TASK.
Reproduce the passage of the forum thread on bolt pattern and offset for the 5000, starting with "## birdmanmt (Apr" and going on through "(Mar 25, 2002)".

# Newbie question... bolt pattern and offset for the 5000



## Rally Quattro (Mar 11, 2005)

I've searched but can't find bolt pattern and offset info for my 87 5000S Quattro...
 






Can someone please end my suffering and tell me? Thx.


----------



## StormChaser (Jan 3, 2000)

*Re: Newbie question... bolt pattern and offset for the 5000 (Rally Quattro)*

5x112


----------



## Rally Quattro (Mar 11, 2005)

Thanks.... what about offset?
Sounds like a rare bolt pattern, do an other cars use it?


----------



## StormChaser (Jan 3, 2000)

*Re: (Rally Quattro)*

Not 100% suer on offset, someone will chime in I'm sure. Asof ro other cars? 5x112 is very common for VWs and Audis. Basically every one of the "large" Audis from the late 1980s on uses 5x112, and now all the new ones (except the A3 & TT) do (even the A4 uses 5x112)...so does the B5, B.5.5 Passat.


----------



## Senna4Life (Sep 11, 2002)

*Re: (duandcc)*

I believe some (if not all) Mercedes Benzs use 5x112 as well, not sure about offset though








Later
Luis


----------



## Rally Quattro (Mar 11, 2005)

Thx for the info


----------



## birdmanmt (Apr 5, 2004)

*Re: (Rally Quattro)*

stock rim offset should be 45. there are plenty of rim choices out there. mercedes do use this as well.


----------



## mrdub27 (Mar 25, 2002)

*Re: (birdmanmt)*

Hey funny you have the same car i just got last fall.. a 5000 s Q non-turbo.. lots a fun and have had a blast this winter with it.. just wish i could solve the idle issue it has.. idles fine in cold weather but now it wants to sit around 1400 rpm


----------

SOURCE MATERIAL.

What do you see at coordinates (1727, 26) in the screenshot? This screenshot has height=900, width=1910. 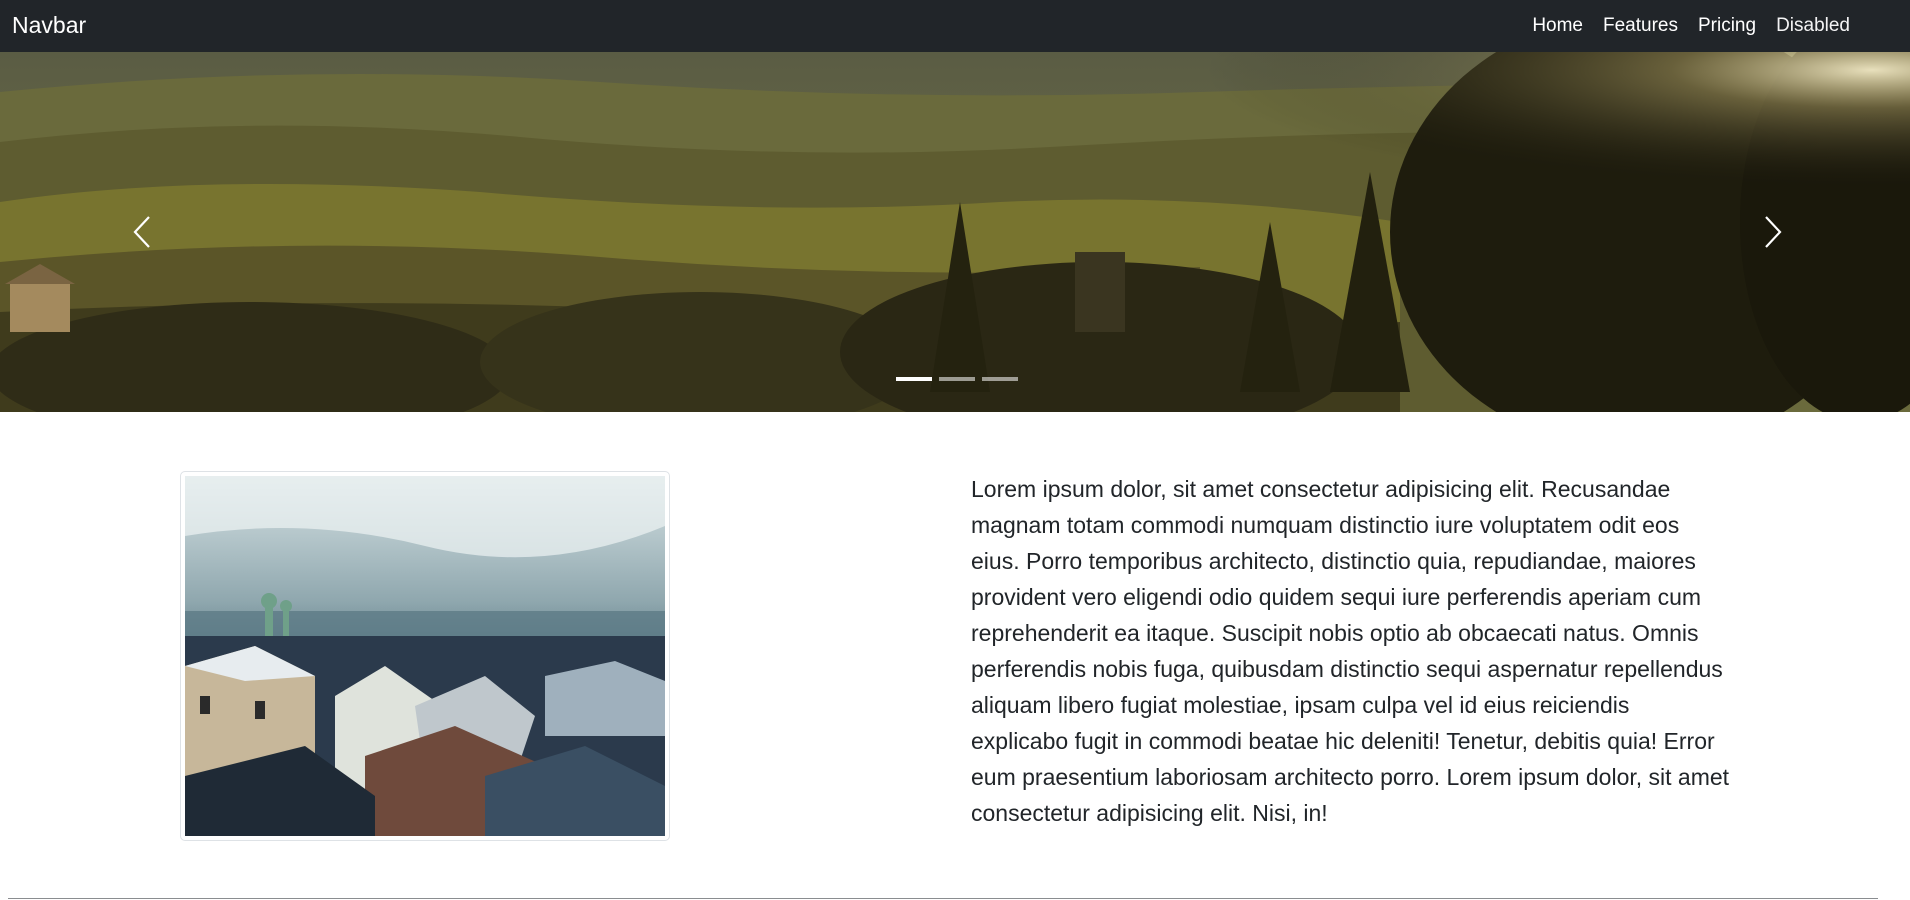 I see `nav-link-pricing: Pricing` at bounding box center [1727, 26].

TASK RESULT.
## birdmanmt (Apr 5, 2004)

*Re: (Rally Quattro)*

stock rim offset should be 45. there are plenty of rim choices out there. mercedes do use this as well.


----------



## mrdub27 (Mar 25, 2002)